I didn’t know that at the time, and we only caught just a short part of the song, let alone the whole film (I admit that I still, even having done Film Studies as part of my first degree, haven’t watched the full thing), but somehow, even as a child, the song struck a chord with me. We were living in Shropshire at the time. We’d moved a little, but not in a way that meant I didn’t feel like I belonged where we were. I sang, but as a treble chorister. I’ve no idea why it felt like my kind of song, but it has stuck with me.
Every so often, I find it winds through my mind. Nowadays, I’ve lived at something like 17 addresses in my less than 50 years. Nowadays, I’m a baritone who can comfortably drop down onto the growl register to sing along with Marvin – and who rejoices whenever popular songs are not sung in the tenor range! Nowadays I smile at the fact that this really is a proper One Hit Wonder – it made it all the way to #1 in the UK chart, and Marvin never released another song so there isn’t even some Top 75 or Top 100 release lurking in the background so someone can say, “Ah, well, it’s not really a proper One Hit Wonder”.
And if the hard-man, anti-hero playing Lee Marvin scoring a #1 hit about a 19th Century gold prospector’s feelings about settling down isn’t remarkable enough, it also beat The Beatles’ “Let It Be” to the top of the British charts, thereby denying them yet another UK chart-topper with their final single before the band broke up!
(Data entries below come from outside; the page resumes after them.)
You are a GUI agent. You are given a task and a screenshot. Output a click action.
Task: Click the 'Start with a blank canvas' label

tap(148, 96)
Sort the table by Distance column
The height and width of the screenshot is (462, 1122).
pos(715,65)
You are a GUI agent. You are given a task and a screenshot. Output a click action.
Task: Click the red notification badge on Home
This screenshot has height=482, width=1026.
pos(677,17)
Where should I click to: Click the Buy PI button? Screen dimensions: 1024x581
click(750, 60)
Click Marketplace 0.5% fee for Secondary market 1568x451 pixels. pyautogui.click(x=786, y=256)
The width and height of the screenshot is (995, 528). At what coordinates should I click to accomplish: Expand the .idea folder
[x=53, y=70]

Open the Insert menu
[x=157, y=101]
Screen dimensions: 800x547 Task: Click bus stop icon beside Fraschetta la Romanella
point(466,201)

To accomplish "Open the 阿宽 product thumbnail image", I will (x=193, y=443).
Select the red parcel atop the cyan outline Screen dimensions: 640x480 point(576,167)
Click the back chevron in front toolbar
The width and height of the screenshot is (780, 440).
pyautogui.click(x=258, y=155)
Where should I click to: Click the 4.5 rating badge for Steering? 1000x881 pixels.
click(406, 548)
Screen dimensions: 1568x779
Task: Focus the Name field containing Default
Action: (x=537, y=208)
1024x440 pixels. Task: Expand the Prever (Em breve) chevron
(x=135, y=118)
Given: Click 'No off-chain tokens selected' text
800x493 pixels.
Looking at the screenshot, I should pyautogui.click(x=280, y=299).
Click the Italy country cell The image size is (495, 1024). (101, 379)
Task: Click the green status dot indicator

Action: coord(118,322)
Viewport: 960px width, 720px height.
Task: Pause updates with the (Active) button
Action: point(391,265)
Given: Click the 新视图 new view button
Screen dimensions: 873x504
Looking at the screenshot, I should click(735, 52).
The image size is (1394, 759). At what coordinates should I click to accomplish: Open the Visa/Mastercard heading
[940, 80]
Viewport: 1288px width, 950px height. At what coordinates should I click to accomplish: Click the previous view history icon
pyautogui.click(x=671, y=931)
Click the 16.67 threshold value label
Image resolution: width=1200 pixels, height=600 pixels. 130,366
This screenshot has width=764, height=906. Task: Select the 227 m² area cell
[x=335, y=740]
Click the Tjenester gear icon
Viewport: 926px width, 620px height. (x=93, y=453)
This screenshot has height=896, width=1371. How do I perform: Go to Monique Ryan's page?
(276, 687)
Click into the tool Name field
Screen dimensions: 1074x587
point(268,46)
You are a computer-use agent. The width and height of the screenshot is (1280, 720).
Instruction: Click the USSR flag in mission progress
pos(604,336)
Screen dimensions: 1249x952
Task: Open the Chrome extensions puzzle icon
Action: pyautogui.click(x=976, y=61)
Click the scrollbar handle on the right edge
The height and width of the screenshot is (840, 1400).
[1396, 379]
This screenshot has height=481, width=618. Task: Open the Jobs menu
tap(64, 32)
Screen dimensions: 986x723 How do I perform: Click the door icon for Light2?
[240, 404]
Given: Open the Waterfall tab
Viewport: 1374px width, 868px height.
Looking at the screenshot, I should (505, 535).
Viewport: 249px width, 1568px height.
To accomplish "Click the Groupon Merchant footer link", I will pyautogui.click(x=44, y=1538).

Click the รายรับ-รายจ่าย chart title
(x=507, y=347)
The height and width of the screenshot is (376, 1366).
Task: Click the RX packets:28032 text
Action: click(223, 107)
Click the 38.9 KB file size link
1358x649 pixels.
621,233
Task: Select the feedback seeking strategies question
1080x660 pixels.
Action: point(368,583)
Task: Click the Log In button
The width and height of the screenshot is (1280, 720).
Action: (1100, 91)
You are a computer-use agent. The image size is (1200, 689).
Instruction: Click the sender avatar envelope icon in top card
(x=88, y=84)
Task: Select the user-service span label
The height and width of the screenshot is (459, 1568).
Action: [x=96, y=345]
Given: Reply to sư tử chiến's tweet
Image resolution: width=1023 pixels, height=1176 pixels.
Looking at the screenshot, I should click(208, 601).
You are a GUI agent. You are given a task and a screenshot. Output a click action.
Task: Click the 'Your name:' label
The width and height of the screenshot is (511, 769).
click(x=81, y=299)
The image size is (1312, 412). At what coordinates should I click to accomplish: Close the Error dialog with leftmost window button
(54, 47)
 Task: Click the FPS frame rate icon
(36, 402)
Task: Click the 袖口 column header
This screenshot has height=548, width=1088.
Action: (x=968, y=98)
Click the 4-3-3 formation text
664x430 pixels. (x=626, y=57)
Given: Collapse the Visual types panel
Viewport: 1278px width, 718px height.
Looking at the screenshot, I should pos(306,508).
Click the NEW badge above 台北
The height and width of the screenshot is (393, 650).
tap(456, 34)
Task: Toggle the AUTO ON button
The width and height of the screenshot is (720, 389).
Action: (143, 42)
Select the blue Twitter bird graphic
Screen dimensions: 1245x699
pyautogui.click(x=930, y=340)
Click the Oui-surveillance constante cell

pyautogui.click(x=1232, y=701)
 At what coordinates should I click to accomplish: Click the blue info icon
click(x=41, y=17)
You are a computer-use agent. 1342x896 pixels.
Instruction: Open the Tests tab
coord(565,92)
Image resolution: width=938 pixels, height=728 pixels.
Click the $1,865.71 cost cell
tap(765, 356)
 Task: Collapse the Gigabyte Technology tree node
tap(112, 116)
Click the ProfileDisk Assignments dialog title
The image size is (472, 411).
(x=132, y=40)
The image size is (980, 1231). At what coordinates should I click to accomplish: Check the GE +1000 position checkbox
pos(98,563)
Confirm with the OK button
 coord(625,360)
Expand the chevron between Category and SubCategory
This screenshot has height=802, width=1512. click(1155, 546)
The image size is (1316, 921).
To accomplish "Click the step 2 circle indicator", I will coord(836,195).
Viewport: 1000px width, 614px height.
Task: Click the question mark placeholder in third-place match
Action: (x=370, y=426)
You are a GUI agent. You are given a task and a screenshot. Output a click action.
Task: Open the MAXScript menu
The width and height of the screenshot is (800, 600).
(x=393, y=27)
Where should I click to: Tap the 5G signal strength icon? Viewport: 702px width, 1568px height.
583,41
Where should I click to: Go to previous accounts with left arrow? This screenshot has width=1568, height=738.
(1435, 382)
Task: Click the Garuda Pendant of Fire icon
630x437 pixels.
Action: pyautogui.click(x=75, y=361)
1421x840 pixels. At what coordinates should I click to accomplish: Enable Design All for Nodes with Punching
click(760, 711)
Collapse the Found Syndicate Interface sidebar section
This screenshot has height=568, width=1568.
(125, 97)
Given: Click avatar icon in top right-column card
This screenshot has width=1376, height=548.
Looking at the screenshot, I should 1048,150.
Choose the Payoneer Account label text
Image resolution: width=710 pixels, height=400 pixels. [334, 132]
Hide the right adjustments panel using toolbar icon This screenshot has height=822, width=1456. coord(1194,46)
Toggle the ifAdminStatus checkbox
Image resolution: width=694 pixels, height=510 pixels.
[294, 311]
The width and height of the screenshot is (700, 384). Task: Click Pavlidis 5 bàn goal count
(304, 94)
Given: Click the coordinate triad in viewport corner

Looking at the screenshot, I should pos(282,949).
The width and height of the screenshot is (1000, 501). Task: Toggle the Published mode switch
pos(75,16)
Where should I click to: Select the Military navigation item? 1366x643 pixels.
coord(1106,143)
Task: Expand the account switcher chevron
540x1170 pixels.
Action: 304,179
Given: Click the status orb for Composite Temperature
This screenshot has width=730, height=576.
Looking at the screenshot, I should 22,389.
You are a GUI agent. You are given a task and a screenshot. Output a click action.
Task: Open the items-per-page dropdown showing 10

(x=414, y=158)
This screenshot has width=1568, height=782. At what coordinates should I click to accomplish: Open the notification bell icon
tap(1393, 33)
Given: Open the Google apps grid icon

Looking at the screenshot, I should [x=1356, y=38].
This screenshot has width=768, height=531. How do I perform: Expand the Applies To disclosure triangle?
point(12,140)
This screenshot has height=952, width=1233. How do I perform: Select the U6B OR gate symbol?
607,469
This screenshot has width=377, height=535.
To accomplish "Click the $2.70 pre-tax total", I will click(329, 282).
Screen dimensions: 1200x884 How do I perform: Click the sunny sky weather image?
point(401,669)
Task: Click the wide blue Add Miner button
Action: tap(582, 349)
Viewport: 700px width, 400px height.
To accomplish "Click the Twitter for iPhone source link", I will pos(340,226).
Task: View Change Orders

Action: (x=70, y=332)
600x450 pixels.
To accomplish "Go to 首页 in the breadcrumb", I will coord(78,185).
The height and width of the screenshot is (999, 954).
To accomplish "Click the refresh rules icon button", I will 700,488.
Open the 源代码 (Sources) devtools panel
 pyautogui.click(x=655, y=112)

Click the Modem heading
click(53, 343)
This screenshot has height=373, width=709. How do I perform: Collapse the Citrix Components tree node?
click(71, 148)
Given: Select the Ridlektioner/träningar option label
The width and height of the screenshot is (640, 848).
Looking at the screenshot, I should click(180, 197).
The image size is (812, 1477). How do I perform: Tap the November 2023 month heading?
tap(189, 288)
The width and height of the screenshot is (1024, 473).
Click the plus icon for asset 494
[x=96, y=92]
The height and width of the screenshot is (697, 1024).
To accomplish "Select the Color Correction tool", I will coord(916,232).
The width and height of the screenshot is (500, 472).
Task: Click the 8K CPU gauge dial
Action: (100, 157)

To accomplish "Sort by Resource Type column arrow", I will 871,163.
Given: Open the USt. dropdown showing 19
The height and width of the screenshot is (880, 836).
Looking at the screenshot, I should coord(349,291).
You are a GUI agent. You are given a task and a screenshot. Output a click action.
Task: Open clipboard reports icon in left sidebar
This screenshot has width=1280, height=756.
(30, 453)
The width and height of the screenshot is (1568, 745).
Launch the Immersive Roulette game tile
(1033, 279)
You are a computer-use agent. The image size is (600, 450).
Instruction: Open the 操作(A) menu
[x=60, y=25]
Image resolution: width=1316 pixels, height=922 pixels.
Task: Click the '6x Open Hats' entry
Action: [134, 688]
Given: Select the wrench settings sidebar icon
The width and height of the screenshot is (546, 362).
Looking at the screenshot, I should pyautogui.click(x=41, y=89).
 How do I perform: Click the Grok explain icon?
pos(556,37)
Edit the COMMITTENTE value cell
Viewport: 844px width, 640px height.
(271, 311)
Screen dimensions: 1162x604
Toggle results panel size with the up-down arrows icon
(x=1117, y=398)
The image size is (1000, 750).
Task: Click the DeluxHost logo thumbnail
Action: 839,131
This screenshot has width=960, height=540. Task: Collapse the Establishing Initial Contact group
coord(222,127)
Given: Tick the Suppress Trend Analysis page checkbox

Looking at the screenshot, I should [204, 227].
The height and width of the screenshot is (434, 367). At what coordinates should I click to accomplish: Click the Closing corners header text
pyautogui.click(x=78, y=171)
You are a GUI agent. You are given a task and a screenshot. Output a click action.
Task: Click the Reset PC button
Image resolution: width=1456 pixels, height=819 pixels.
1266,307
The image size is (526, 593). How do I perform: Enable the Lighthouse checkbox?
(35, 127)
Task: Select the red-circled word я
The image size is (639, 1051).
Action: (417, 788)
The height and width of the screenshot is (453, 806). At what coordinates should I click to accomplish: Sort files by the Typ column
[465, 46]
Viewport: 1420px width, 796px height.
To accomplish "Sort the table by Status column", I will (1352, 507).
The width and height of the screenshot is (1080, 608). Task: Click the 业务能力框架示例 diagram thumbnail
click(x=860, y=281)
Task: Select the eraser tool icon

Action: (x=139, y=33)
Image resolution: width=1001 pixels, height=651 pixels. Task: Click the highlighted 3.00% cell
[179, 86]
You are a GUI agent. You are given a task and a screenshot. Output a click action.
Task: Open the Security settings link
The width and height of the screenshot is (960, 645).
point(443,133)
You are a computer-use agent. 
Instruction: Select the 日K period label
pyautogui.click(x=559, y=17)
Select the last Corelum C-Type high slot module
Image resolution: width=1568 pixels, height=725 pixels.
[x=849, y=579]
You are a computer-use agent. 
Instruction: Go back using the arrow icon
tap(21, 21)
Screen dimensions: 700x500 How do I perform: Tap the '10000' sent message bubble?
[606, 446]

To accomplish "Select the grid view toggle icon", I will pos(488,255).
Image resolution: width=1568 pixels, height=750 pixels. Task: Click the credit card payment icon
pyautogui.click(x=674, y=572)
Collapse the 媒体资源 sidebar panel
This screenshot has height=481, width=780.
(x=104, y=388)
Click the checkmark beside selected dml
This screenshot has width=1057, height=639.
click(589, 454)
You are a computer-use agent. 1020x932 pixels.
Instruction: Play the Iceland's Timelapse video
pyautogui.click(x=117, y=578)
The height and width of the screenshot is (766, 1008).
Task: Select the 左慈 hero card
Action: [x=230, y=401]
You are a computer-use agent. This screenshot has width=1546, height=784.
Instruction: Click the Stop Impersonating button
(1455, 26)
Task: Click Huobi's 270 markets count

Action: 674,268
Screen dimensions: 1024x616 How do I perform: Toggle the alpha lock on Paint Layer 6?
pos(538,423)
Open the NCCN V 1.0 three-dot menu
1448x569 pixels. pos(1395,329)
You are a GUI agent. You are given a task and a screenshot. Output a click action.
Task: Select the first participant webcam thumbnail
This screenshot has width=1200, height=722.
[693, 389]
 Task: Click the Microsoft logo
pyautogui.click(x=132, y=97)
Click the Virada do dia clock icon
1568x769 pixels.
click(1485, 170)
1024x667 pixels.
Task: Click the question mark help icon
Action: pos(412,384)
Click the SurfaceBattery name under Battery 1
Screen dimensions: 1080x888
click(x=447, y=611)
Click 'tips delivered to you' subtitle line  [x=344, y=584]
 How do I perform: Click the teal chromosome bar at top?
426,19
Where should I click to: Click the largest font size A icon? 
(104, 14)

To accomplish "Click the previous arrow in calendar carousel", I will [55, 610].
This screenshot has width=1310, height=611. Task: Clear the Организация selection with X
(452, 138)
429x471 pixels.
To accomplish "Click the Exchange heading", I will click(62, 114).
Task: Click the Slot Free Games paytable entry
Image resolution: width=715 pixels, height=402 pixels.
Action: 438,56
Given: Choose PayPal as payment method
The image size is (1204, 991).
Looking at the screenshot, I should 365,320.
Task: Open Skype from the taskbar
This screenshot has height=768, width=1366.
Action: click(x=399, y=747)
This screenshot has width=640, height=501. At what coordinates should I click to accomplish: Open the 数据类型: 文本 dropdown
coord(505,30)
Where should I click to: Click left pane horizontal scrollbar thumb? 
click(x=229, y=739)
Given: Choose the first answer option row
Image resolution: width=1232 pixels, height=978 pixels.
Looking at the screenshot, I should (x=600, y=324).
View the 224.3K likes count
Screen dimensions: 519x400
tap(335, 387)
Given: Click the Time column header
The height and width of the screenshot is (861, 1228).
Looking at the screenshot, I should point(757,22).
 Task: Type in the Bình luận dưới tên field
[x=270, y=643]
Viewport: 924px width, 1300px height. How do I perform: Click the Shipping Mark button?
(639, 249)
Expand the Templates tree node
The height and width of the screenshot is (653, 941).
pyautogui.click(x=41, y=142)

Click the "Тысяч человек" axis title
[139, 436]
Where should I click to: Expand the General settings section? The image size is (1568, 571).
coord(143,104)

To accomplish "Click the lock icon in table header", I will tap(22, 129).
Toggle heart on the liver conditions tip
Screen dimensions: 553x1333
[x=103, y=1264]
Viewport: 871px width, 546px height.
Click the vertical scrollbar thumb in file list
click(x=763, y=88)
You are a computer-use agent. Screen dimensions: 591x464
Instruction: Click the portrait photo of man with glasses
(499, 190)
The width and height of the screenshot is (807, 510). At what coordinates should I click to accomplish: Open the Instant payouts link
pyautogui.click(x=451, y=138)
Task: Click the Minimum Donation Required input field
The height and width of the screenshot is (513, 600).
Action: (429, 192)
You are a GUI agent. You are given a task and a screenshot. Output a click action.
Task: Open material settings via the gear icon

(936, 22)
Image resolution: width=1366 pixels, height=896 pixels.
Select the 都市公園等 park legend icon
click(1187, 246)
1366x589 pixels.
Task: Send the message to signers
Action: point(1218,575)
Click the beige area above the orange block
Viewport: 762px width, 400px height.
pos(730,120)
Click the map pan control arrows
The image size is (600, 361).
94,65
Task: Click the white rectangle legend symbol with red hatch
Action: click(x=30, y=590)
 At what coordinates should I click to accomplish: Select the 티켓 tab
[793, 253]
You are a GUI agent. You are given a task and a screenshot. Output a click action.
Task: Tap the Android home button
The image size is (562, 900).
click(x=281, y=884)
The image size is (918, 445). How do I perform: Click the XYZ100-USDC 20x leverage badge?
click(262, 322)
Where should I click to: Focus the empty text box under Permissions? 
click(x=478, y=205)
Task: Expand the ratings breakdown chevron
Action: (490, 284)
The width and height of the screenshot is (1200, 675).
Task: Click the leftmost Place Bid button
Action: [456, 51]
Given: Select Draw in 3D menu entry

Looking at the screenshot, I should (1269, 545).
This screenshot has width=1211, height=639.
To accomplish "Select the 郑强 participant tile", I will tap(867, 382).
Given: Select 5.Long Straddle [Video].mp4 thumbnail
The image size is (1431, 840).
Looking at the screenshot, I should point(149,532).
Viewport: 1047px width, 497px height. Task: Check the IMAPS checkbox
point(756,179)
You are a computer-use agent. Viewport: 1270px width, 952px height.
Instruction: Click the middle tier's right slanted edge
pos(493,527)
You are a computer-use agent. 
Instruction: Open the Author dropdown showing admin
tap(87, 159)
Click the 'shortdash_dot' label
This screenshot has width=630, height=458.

Yet that’s not the reason the song lives with me, of course. No. Little did I know it when I first heard it all those years ago that I would grow to be a nomad. It seems I was, indeed, born under a wand’rin star – though unlike Marvin’s character, Ben, and the lyrics of the song, I don’t feel I’m without a place to call home. My online moniker, MendipNomad, speaks of the place I know I am attached to by some strange harness that stretches at each move that I make, but never snaps, even though I only lived there 3 years, and not until I was 16. I’m tied now, too, to the Eastern Edges of the British Isles – having lived in the land of my ancestors on the Essex shore of the Stour Estuary, having a grandson who is part of an Ipswich family through and through, and loving living in the city of stories that is Norwich.
Yet wandering, and wondering, is very much a part of who I am, and if you ask me for a theme tune then, while it might not make the final choice, Marvin’s growling recognition of wanderlust, and that for some it is the journey that matters rather than the destination, would definitely be in with a shout.